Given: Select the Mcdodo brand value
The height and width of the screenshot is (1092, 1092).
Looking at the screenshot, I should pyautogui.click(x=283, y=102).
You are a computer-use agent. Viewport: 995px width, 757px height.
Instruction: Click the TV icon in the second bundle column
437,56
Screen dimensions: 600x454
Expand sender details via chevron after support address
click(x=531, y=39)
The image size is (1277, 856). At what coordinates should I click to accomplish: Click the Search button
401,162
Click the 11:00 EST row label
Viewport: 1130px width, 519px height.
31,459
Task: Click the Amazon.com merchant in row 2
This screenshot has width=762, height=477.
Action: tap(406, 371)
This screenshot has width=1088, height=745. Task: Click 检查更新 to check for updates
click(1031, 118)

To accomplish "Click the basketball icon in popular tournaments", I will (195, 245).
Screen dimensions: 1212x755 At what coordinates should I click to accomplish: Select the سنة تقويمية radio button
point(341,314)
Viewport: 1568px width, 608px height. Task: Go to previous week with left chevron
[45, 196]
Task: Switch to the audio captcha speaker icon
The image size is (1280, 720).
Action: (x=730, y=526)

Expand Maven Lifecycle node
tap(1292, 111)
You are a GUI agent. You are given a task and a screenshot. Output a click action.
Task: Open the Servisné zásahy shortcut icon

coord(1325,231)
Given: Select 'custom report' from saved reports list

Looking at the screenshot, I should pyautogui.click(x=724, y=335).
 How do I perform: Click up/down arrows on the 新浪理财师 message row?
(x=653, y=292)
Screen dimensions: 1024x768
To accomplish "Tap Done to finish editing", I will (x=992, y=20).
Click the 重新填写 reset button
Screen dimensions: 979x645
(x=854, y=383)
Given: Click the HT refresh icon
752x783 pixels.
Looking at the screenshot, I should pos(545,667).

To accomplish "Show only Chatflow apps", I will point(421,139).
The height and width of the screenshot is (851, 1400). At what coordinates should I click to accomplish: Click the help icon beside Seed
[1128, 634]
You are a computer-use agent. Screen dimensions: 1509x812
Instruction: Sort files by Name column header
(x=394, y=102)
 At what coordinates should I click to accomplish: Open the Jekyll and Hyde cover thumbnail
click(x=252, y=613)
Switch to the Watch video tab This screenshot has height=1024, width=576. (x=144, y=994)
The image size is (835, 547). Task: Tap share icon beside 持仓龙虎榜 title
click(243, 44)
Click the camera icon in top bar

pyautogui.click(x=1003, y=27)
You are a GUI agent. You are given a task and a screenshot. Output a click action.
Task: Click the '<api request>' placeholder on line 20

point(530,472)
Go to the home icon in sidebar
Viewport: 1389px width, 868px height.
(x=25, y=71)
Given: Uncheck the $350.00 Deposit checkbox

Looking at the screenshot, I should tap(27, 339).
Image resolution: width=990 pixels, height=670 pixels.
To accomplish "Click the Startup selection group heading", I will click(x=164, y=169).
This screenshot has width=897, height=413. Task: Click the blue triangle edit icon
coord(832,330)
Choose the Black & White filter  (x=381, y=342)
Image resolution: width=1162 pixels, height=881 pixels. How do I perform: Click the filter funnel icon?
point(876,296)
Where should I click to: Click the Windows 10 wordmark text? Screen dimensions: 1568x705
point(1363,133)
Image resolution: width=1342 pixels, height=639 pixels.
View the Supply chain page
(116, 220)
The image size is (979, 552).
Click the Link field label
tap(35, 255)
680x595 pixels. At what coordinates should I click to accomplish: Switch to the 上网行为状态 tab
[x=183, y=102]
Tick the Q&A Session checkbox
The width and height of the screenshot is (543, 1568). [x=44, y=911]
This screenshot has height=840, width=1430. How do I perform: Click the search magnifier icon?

━━━━━━━━━━━━━━━━━━━━

Every record must be written out again without any change.

Given: Select the Mcdodo brand value
The height and width of the screenshot is (1092, 1092).
Looking at the screenshot, I should pyautogui.click(x=283, y=102).
You are a computer-use agent. Viewport: 995px width, 757px height.
Instruction: Click the TV icon in the second bundle column
437,56
Screen dimensions: 600x454
Expand sender details via chevron after support address
click(x=531, y=39)
The image size is (1277, 856). At what coordinates should I click to accomplish: Click the Search button
401,162
Click the 11:00 EST row label
Viewport: 1130px width, 519px height.
31,459
Task: Click the Amazon.com merchant in row 2
This screenshot has width=762, height=477.
Action: tap(406, 371)
This screenshot has width=1088, height=745. Task: Click 检查更新 to check for updates
click(1031, 118)

To accomplish "Click the basketball icon in popular tournaments", I will (195, 245).
Screen dimensions: 1212x755 At what coordinates should I click to accomplish: Select the سنة تقويمية radio button
point(341,314)
Viewport: 1568px width, 608px height. Task: Go to previous week with left chevron
[45, 196]
Task: Switch to the audio captcha speaker icon
The image size is (1280, 720).
Action: (x=730, y=526)

Expand Maven Lifecycle node
tap(1292, 111)
You are a GUI agent. You are given a task and a screenshot. Output a click action.
Task: Open the Servisné zásahy shortcut icon

coord(1325,231)
Given: Select 'custom report' from saved reports list

Looking at the screenshot, I should pyautogui.click(x=724, y=335).
 How do I perform: Click up/down arrows on the 新浪理财师 message row?
(x=653, y=292)
Screen dimensions: 1024x768
To accomplish "Tap Done to finish editing", I will (x=992, y=20).
Click the 重新填写 reset button
Screen dimensions: 979x645
(x=854, y=383)
Given: Click the HT refresh icon
752x783 pixels.
Looking at the screenshot, I should pos(545,667).

To accomplish "Show only Chatflow apps", I will point(421,139).
The height and width of the screenshot is (851, 1400). At what coordinates should I click to accomplish: Click the help icon beside Seed
[1128, 634]
You are a computer-use agent. Screen dimensions: 1509x812
Instruction: Sort files by Name column header
(x=394, y=102)
 At what coordinates should I click to accomplish: Open the Jekyll and Hyde cover thumbnail
click(x=252, y=613)
Switch to the Watch video tab This screenshot has height=1024, width=576. (x=144, y=994)
The image size is (835, 547). Task: Tap share icon beside 持仓龙虎榜 title
click(243, 44)
Click the camera icon in top bar

pyautogui.click(x=1003, y=27)
You are a GUI agent. You are given a task and a screenshot. Output a click action.
Task: Click the '<api request>' placeholder on line 20

point(530,472)
Go to the home icon in sidebar
Viewport: 1389px width, 868px height.
(x=25, y=71)
Given: Uncheck the $350.00 Deposit checkbox

Looking at the screenshot, I should tap(27, 339).
Image resolution: width=990 pixels, height=670 pixels.
To accomplish "Click the Startup selection group heading", I will click(x=164, y=169).
This screenshot has width=897, height=413. Task: Click the blue triangle edit icon
coord(832,330)
Choose the Black & White filter  (x=381, y=342)
Image resolution: width=1162 pixels, height=881 pixels. How do I perform: Click the filter funnel icon?
point(876,296)
Where should I click to: Click the Windows 10 wordmark text? Screen dimensions: 1568x705
point(1363,133)
Image resolution: width=1342 pixels, height=639 pixels.
View the Supply chain page
(116, 220)
The image size is (979, 552).
Click the Link field label
tap(35, 255)
680x595 pixels. At what coordinates should I click to accomplish: Switch to the 上网行为状态 tab
[x=183, y=102]
Tick the Q&A Session checkbox
The width and height of the screenshot is (543, 1568). [x=44, y=911]
This screenshot has height=840, width=1430. How do I perform: Click the search magnifier icon?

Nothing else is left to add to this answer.